■ Problem to work on
Pick out all lines of the entries that include the word "button" and copy them.

■ Entries supplied
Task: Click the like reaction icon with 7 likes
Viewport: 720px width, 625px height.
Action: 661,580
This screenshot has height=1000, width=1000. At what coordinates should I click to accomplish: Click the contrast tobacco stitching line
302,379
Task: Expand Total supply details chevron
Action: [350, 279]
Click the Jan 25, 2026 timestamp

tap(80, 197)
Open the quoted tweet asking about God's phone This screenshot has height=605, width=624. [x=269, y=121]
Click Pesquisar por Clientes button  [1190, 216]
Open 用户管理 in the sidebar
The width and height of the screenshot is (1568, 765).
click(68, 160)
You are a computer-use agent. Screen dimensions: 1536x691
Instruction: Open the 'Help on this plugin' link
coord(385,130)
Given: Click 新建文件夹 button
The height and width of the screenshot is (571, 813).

■ Answer area
Click Pesquisar por Clientes button  [1190, 216]
Given: Click 新建文件夹 button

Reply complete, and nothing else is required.